Here at MotoringFile, we’ve held one consistent point of view when it comes to manual transmissions in MINIs: they’re a must. Sure, some people need an auto, but they’re sacrificing a lot of the car’s character in our opinion. Trouble is, a lot of people, especially here in America, don’t know how to drive a stick. So MINI USA and it’s agency BSSP, in typical cheeky fashion, are encouraging people to go manual.

And yes it’s a brazen move. But it’s inline with how the brand speaks and a completely own-able point of view. And others are noticing. Karl Greenburg over at MediaPost put out a survey asking what brand his readers thought would have “the audacity” to create a whole marketing campaign just around the manual transmission.

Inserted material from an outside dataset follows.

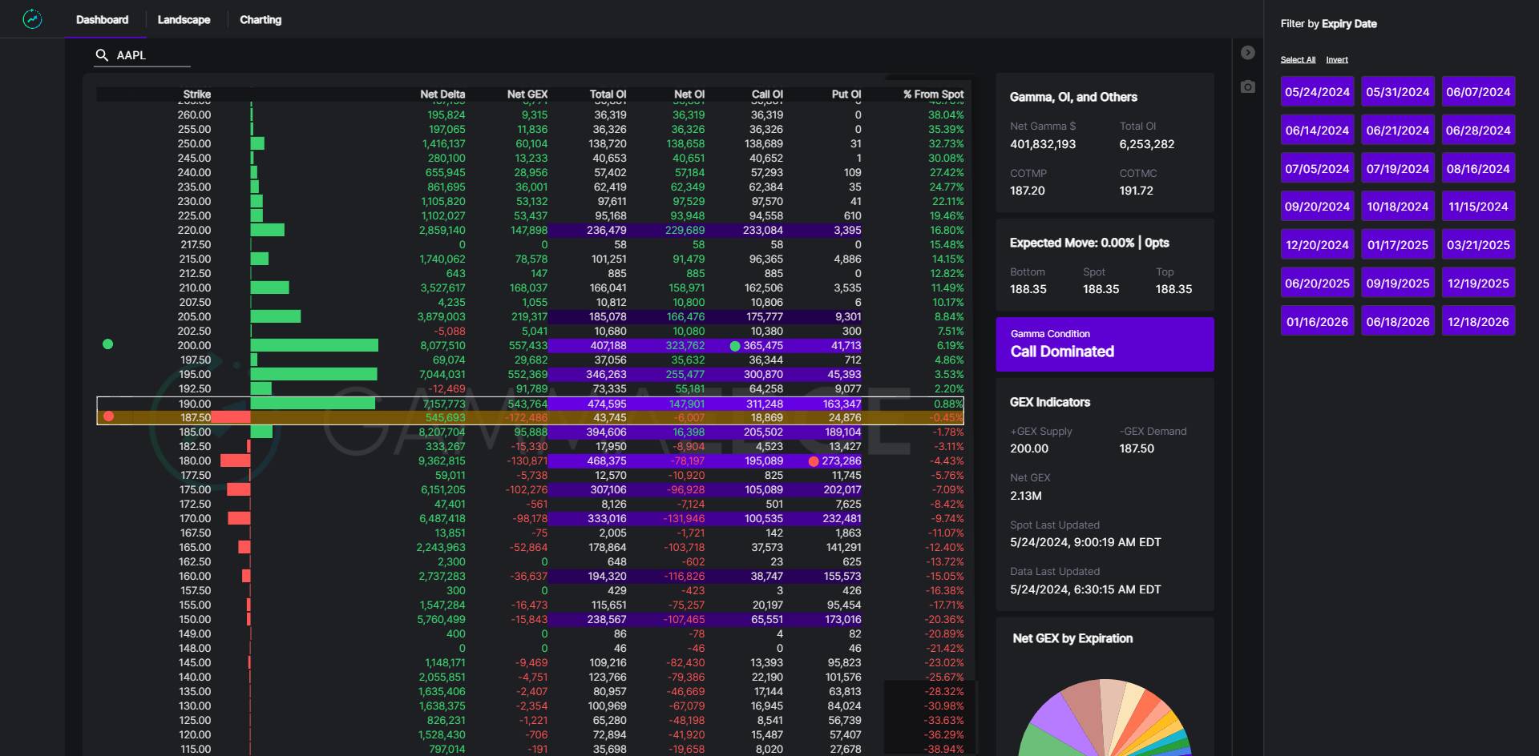Click green dot marker at 200.00 strike
This screenshot has width=1539, height=756.
(x=108, y=344)
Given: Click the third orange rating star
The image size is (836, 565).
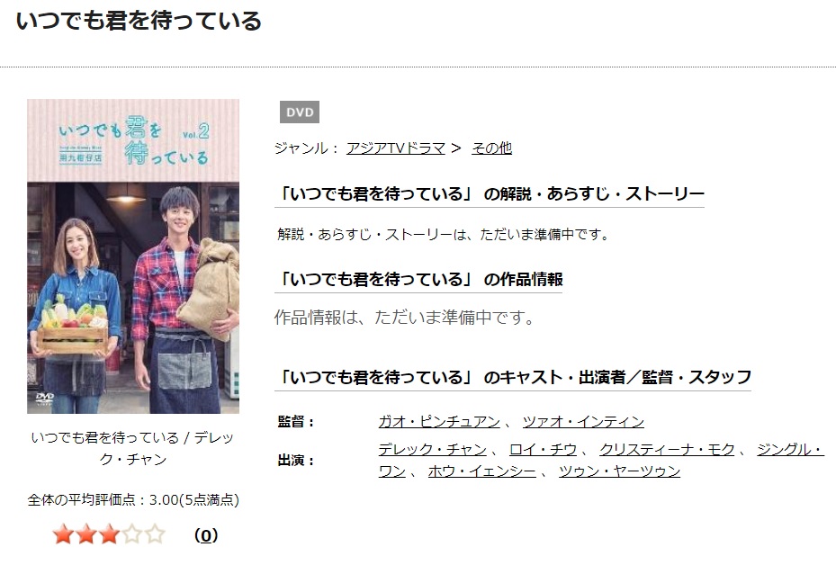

Only one person actually got it right (kudos to Tom Keane at USA Weekend.) Yes, it’s MINI. And the BMW unit actually makes perfect sense if one recalls that when the brand (re)launched here in 2002, it offered the MINI Cooper only as a manual-shifter, and most certainly the brand has the highest manual take-rate percentage among any automaker that isn’t a pure sports-car brand. (actually it was the Cooper S Tom, but we’re not holding it against you)

Thomas Salkowsky, manager of MINI brand marketing, says that in spite of an increasingly clutch-free world, about 34% of buyers of the Clubman, the MINI Cooper convertible and the hard top buy the manual version, and that even for the AWD version of the Countryman, MINI’s answer for a crossover, the manual take rate is about 30%. In New England, according to Salkowsky, it’s a 50/50 split between auto and manual, and even in highway-bound L.A. it’s about 15%. That’s a huge percentage, given the national average. AOL Auto’s editor, Kirk Seaman, wrote last year that back in 1985 22.4% of all vehicles sold in the U.S. came with a manual transmission. By 2007, it was 7.7%. AOL Autos says last year it was about 5.5%.

BMW and MINI remain one of the few auto makers committed to making a manual transmission available in their vehicles. Not simply as the economy option for those who can’t afford the auto, but as a performance option for those who want to get the most out of their driving experience. Greenburg mentions the Countryman, which is actually the only AWD crossover in the US market right now that gets better than 30 mpg, costs less than $40k, and has an available manual transmission.

We’ve said it before, and we’re going to keep saying it. If you want to get the most out of your MINI, opt for the stick. Yes the speed and efficiency argument only works when you’re talking about MINI’s out-dated torque converter auto. And when the a DCT becomes an option in the near future the manual will lose on both fronts. But to us it’s not about numbers with a manual. It’s about feel and control and that extra dimension of driving pleasure you don’t get with paddles behind the wheels (all things at the core of the MINI DNA). So it’s great to see that MINI agrees and the press is taking notice. Well done BSSP. This is some of the best work MINI has seen in years.